EXERCISE>
Give back exactly the first lines of the entries below, through the line with "Task: Switch to the Shift Registers tab".

Records from a data source>
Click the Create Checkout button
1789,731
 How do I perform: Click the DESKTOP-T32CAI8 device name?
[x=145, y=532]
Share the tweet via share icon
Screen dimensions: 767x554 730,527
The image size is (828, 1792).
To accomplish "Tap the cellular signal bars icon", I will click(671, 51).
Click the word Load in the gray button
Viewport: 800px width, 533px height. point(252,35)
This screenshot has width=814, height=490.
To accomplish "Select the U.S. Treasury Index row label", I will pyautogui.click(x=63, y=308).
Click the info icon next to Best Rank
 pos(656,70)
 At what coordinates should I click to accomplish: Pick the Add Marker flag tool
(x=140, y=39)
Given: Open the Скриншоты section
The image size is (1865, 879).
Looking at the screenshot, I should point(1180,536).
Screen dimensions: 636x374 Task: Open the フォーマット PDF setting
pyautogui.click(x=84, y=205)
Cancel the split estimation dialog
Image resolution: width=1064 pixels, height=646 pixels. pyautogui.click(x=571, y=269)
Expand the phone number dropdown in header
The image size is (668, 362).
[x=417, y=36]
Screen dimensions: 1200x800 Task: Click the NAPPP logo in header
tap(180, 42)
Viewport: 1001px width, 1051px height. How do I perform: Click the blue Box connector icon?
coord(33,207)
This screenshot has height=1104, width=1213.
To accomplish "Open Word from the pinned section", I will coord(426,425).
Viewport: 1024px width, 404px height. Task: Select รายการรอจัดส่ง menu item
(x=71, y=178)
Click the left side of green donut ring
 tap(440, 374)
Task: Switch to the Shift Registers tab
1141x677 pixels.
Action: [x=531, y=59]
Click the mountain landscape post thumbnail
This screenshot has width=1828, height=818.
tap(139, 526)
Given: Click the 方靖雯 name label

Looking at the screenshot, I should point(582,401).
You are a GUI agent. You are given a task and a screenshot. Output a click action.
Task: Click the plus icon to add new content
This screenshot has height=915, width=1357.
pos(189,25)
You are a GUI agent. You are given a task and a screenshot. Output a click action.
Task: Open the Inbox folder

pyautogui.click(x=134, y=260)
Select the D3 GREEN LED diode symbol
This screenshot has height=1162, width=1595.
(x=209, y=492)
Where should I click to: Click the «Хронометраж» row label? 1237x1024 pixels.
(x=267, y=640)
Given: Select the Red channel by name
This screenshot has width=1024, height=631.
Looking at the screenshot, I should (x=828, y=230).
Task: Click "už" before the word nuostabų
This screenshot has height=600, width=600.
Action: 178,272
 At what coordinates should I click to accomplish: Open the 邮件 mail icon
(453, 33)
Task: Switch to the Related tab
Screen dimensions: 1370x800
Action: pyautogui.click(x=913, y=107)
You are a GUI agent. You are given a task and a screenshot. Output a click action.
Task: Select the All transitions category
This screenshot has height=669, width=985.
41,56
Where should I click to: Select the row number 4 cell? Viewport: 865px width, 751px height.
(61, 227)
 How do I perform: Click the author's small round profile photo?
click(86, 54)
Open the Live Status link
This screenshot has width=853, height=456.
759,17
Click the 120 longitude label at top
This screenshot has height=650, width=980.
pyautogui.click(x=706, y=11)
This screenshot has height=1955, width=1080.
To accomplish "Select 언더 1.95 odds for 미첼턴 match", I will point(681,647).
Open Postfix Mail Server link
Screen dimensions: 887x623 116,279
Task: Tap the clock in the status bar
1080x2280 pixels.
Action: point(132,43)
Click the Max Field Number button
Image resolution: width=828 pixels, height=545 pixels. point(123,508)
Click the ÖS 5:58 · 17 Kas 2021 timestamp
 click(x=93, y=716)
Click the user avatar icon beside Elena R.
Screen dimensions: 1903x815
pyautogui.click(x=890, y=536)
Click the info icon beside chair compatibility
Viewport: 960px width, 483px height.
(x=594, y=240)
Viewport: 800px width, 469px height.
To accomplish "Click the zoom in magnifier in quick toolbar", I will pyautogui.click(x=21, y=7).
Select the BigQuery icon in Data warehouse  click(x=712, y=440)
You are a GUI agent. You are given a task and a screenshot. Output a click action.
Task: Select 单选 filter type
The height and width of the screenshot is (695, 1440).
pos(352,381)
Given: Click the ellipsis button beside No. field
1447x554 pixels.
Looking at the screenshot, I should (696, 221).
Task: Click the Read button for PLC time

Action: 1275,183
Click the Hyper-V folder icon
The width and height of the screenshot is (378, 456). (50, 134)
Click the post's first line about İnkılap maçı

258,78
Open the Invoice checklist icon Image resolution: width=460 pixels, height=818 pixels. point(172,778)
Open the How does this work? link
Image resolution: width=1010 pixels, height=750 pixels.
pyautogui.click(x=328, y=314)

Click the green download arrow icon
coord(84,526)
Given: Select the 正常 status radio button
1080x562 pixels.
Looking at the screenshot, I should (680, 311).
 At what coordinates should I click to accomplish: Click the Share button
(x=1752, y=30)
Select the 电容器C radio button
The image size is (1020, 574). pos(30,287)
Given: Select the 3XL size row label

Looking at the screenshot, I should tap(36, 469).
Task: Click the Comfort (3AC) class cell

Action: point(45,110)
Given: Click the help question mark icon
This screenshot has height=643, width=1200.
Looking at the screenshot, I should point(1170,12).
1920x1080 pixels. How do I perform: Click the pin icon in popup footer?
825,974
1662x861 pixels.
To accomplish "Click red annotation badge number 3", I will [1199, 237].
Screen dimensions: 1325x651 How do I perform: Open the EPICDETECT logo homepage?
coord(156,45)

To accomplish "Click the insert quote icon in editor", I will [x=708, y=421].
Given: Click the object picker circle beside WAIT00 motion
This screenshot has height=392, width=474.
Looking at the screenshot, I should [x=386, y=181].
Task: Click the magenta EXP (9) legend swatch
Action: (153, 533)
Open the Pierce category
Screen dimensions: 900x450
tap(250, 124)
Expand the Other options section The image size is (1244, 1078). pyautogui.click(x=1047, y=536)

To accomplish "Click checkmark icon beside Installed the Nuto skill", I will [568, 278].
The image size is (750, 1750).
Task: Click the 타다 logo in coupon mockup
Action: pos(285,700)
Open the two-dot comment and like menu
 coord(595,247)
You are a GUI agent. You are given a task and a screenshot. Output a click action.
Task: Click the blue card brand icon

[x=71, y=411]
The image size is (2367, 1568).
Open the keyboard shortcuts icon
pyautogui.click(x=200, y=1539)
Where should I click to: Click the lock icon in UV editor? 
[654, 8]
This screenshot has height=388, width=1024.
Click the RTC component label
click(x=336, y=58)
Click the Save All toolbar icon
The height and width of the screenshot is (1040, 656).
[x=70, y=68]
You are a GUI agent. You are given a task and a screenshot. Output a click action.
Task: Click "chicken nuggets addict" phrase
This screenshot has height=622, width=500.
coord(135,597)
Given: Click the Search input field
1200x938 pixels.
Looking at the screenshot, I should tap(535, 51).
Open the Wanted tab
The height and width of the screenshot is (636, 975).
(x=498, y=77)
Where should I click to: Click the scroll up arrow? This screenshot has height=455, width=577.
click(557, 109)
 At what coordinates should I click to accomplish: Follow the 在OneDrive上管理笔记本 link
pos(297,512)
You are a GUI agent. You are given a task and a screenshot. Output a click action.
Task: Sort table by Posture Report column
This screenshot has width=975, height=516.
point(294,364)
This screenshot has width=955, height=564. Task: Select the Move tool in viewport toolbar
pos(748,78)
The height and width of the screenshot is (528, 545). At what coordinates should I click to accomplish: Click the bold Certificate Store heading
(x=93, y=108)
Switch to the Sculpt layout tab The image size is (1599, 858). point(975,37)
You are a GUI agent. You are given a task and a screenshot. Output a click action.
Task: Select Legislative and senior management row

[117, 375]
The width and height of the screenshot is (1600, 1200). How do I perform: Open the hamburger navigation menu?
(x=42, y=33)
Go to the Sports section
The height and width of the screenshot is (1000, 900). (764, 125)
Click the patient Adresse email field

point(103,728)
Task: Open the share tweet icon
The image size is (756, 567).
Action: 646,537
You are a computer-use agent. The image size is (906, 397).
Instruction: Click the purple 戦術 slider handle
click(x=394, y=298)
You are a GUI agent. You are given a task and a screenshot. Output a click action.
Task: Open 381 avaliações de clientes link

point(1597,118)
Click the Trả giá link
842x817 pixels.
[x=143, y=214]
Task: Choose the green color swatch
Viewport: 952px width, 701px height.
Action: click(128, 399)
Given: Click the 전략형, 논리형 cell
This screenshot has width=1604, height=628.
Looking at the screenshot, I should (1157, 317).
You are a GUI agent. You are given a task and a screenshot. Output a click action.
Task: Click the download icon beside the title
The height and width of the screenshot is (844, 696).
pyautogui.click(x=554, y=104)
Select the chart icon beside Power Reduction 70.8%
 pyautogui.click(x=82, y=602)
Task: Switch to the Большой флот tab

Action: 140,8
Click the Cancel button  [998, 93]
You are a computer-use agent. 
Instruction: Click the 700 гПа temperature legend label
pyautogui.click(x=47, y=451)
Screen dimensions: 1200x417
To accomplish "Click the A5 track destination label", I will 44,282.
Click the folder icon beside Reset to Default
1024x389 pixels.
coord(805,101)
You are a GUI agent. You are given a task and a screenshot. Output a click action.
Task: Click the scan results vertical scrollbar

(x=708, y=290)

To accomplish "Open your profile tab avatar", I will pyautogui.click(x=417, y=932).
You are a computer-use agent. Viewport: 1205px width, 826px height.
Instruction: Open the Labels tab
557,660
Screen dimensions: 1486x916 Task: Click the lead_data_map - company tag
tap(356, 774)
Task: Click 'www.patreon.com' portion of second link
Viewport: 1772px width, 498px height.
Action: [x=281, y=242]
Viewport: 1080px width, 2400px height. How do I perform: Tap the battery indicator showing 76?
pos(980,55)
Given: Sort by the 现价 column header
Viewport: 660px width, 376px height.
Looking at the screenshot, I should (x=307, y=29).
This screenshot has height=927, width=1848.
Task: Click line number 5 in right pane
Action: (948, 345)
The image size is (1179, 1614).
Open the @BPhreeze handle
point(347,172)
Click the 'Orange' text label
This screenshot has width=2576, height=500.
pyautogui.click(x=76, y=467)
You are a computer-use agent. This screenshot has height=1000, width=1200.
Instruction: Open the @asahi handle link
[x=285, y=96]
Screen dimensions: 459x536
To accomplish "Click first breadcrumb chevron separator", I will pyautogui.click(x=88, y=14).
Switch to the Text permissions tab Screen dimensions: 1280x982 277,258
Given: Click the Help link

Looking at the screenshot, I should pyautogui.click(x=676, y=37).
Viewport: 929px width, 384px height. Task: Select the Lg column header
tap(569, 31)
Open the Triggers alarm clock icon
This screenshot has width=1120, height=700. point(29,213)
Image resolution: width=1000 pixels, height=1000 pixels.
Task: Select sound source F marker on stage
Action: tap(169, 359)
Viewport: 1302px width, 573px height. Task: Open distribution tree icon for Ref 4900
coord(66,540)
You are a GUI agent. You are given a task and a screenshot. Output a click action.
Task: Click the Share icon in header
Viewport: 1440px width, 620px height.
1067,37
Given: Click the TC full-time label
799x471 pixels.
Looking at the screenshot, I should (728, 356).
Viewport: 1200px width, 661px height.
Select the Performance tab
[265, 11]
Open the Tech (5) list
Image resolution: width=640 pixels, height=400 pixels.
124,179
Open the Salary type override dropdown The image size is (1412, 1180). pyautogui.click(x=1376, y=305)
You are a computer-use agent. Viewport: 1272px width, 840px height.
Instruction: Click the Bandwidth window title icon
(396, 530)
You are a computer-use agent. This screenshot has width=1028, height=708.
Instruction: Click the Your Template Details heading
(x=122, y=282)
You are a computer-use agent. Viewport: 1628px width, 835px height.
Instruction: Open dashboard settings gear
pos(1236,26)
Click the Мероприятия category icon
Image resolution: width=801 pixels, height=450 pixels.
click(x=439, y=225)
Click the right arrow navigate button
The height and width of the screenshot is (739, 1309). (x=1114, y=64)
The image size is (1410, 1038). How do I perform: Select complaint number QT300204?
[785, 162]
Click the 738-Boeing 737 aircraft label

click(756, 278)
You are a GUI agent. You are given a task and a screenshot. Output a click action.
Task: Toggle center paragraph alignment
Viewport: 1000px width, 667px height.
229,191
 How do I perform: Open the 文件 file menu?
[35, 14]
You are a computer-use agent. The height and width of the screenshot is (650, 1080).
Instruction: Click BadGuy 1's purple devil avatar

SOLUTION FOR THIS EXERCISE>
Click the Create Checkout button
1789,731
 How do I perform: Click the DESKTOP-T32CAI8 device name?
[x=145, y=532]
Share the tweet via share icon
Screen dimensions: 767x554 730,527
The image size is (828, 1792).
To accomplish "Tap the cellular signal bars icon", I will click(671, 51).
Click the word Load in the gray button
Viewport: 800px width, 533px height. point(252,35)
This screenshot has width=814, height=490.
To accomplish "Select the U.S. Treasury Index row label", I will pyautogui.click(x=63, y=308).
Click the info icon next to Best Rank
 pos(656,70)
 At what coordinates should I click to accomplish: Pick the Add Marker flag tool
(x=140, y=39)
Given: Open the Скриншоты section
The image size is (1865, 879).
Looking at the screenshot, I should point(1180,536).
Screen dimensions: 636x374 Task: Open the フォーマット PDF setting
pyautogui.click(x=84, y=205)
Cancel the split estimation dialog
Image resolution: width=1064 pixels, height=646 pixels. pyautogui.click(x=571, y=269)
Expand the phone number dropdown in header
The image size is (668, 362).
[x=417, y=36]
Screen dimensions: 1200x800 Task: Click the NAPPP logo in header
tap(180, 42)
Viewport: 1001px width, 1051px height. How do I perform: Click the blue Box connector icon?
coord(33,207)
This screenshot has height=1104, width=1213.
To accomplish "Open Word from the pinned section", I will coord(426,425).
Viewport: 1024px width, 404px height. Task: Select รายการรอจัดส่ง menu item
(x=71, y=178)
Click the left side of green donut ring
 tap(440, 374)
Task: Switch to the Shift Registers tab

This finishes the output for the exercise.